CONJUNTO DE TAREFAS:
a - Diga se cada afirmação abaixo está de acordo com o texto sobre empoderamento social, respondendo sim ou não e citando entre aspas as palavras do texto que decidem. (i) A mãe de quem fala tinha consciência social do contexto em que vivia. (ii) A visão descrita começa grande e vai ficando menor. (iii) As empregadas domésticas no Brasil são mulheres negras com acesso à educação.
b - Reescreva o trecho do texto sobre empoderamento social que vai de "Olhamos para os" até "toda a diferença.", trocando "mãe" por "avó".

TEXTO PARA LEITURA:
┏━━

O empoderamento social acredito que é uma grande consequência desses dois outros fatores, porque estamos empoderando uma pessoa no seu eu. Como é que, como indivíduo, com este corpo, com a minha identidade, me coloco socialmente? Como é que me relaciono com as pessoas ao meu redor? Como é que juntos criamos um ecossistema de transformação ao nível da nossa comunidade, mas principalmente do nosso país, por exemplo?

É uma visão que começa muito micro, mas tem um potencial macro gigantesco. Particularmente, acho que, quanto mais as pessoas entenderem esse potencial do pequeno para o grande, do de dentro para fora, mais vamos conseguir gerar oportunidades, porque existe lugar para elas existirem. Mas como estamos muito enviesados num olhar muito único de como fazer as coisas, de como resolver os problemas, não conseguimos enxergar essas oportunidades. E há espaço para para muita coisa, muito boa, acontecer, e realmente vamos mudando o mundo cada vez mais.

Há também a questão das referências. Se ela conseguiu, eu também consigo…

Exato. Falo por mim. Tive uma grande sorte em ter uma mãe que já tinha essa consciência de me direcionar e a consciência social do contexto onde estava inserida. Porque senão, provavelmente, viraria mais uma estatística de evasão escolar ou subemprego, que é o que mais há. 

Olhamos para os subempregos e a maioria [das pessoas] são pessoas que vêm da minha realidade. Empregadas domésticas, no Brasil, o que mais há. São mulheres negras, que não têm acesso à educação e, consequentemente, os filhos também não. E assim, vai continuando.

Então, a minha mãe teve essa consciência de me direcionar para despertar esse potencial que tenho, assim como essas outras pessoas também têm. E hoje consigo olhar para ela e falar: Qual é a escolha que quero fazer? Onde quero estudar? Onde quero trabalhar? Ter as condições de acesso a lugares com base académica, que eu tive, e que faz toda a diferença.

┗━━

MATERIAL FORNECIDO:

┏━━

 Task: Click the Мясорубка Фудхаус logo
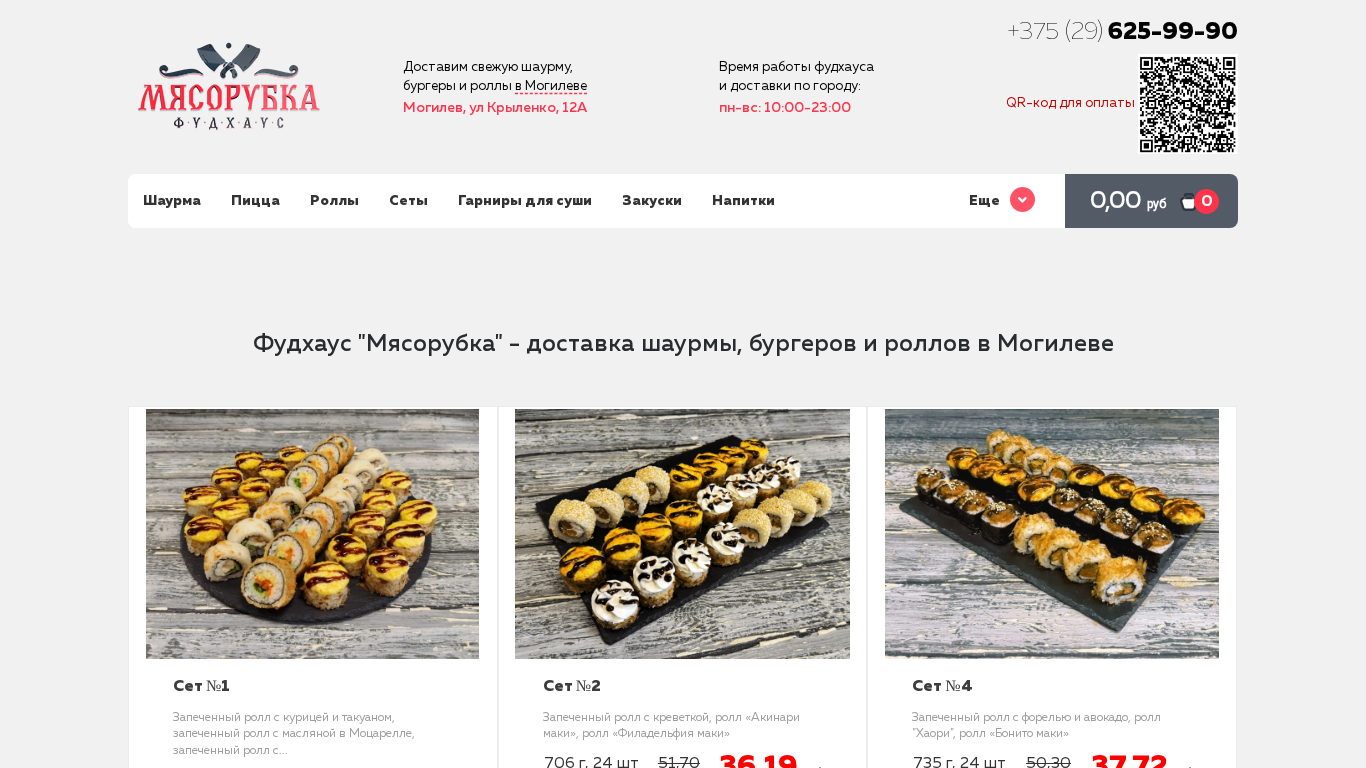tap(229, 86)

┗━━

LISTA DE RESPOSTAS:
a -
(i) Sim: "a consciência social do contexto onde estava inserida".
(ii) Não: "É uma visão que começa muito micro, mas tem um potencial macro gigantesco."
(iii) Não: "São mulheres negras, que não têm acesso à educação".

b -
Olhamos para os subempregos e a maioria [das pessoas] são pessoas que vêm da minha realidade. Empregadas domésticas, no Brasil, o que mais há. São mulheres negras, que não têm acesso à educação e, consequentemente, os filhos também não. E assim, vai continuando.

Então, a minha avó teve essa consciência de me direcionar para despertar esse potencial que tenho, assim como essas outras pessoas também têm. E hoje consigo olhar para ela e falar: Qual é a escolha que quero fazer? Onde quero estudar? Onde quero trabalhar? Ter as condições de acesso a lugares com base académica, que eu tive, e que faz toda a diferença.